Extracted records:
= Beginning of Section =
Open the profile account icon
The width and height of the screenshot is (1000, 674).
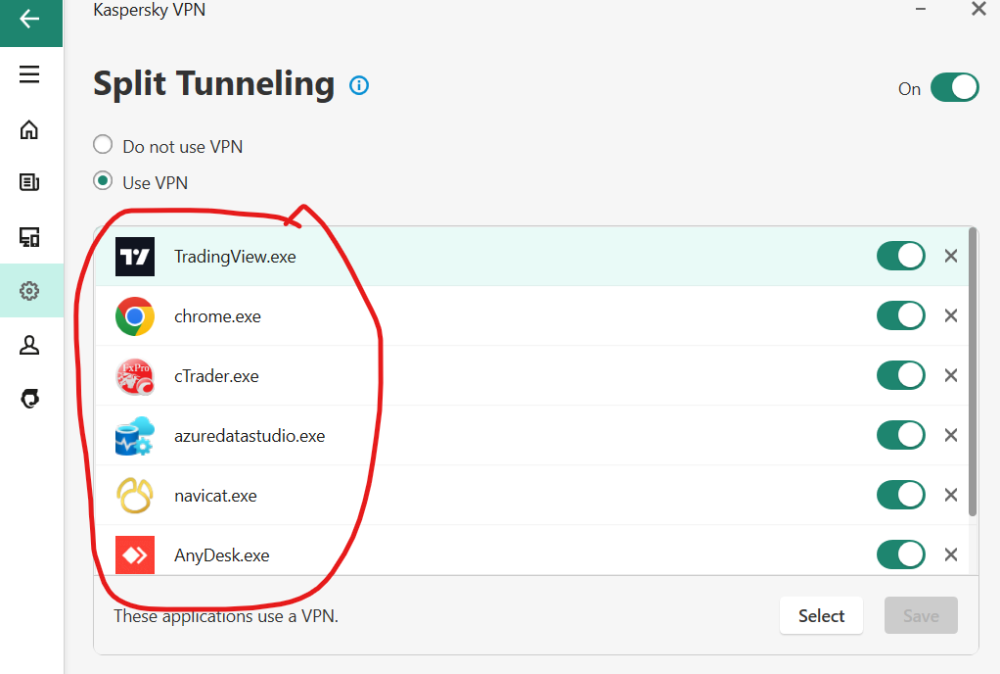point(30,345)
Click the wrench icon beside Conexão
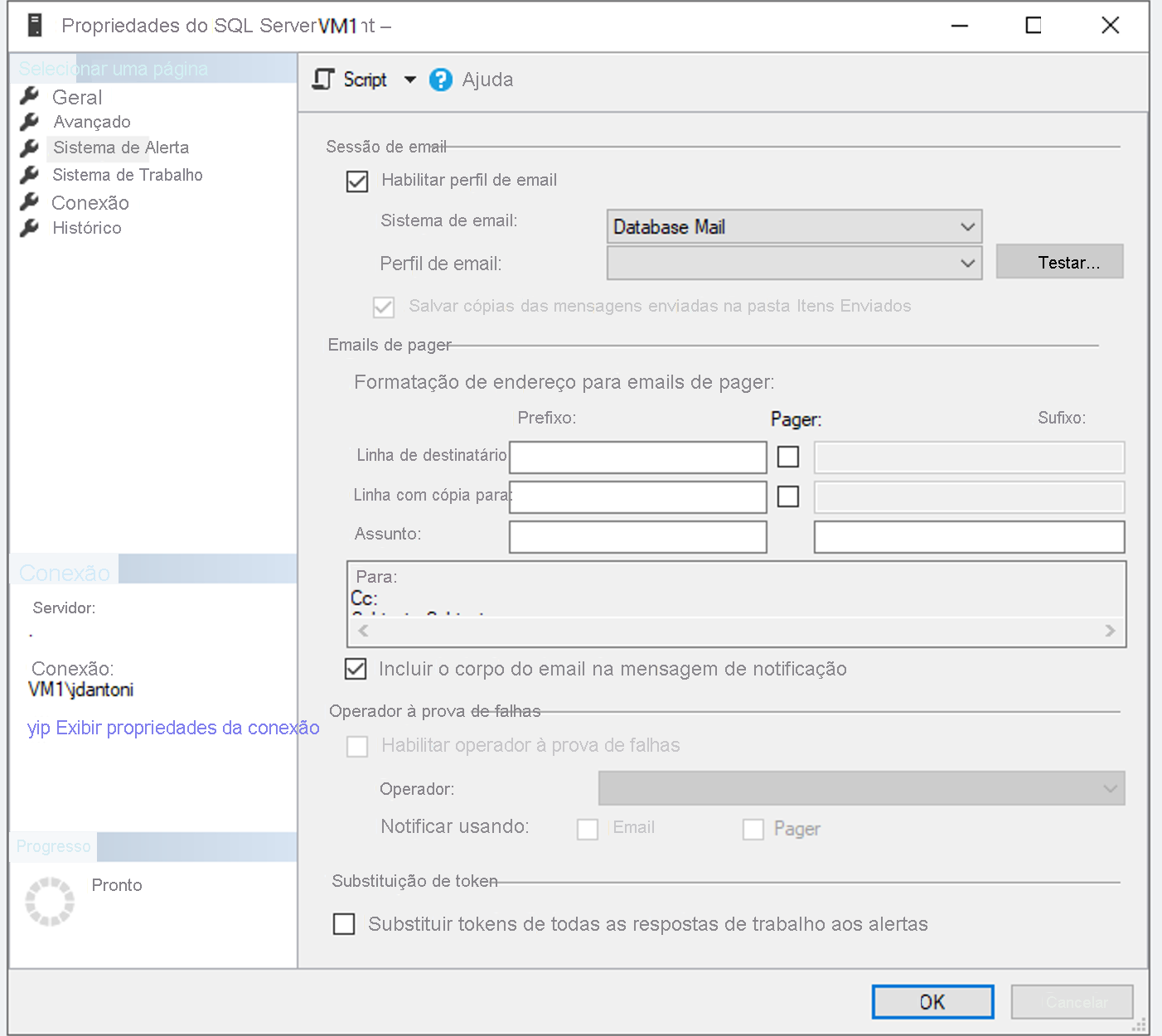 [30, 200]
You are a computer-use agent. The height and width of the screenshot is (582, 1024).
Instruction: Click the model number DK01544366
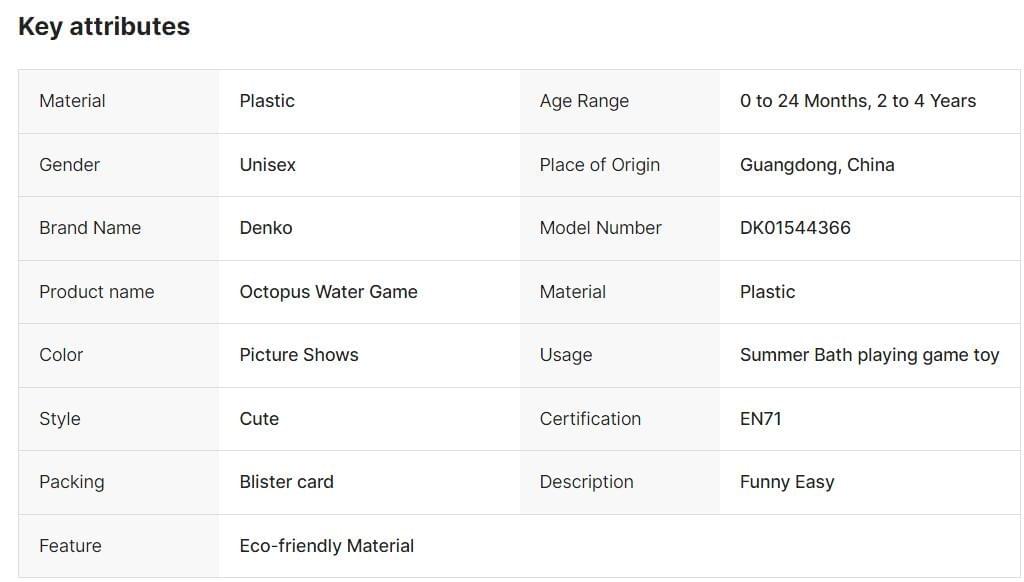(795, 228)
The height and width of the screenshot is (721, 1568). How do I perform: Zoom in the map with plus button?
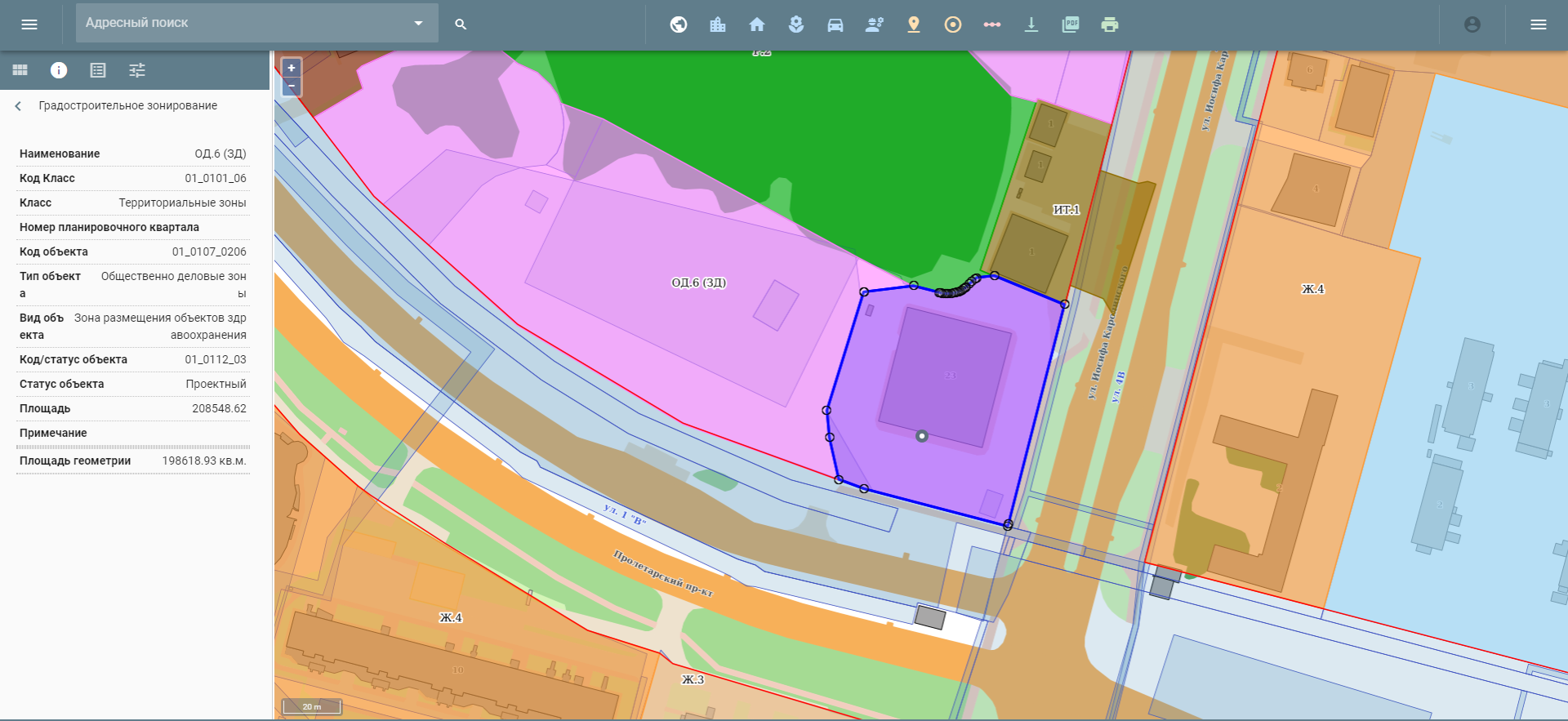pyautogui.click(x=292, y=68)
= End of Section =
- **Problem to work on**
Print every line above once more, exactly. Omit the pictures.

- **Response box**
Open the profile account icon
The width and height of the screenshot is (1000, 674).
point(30,345)
Click the wrench icon beside Conexão
 [30, 200]
You are a computer-use agent. The height and width of the screenshot is (582, 1024).
Instruction: Click the model number DK01544366
(795, 228)
The height and width of the screenshot is (721, 1568). How do I perform: Zoom in the map with plus button?
pyautogui.click(x=292, y=68)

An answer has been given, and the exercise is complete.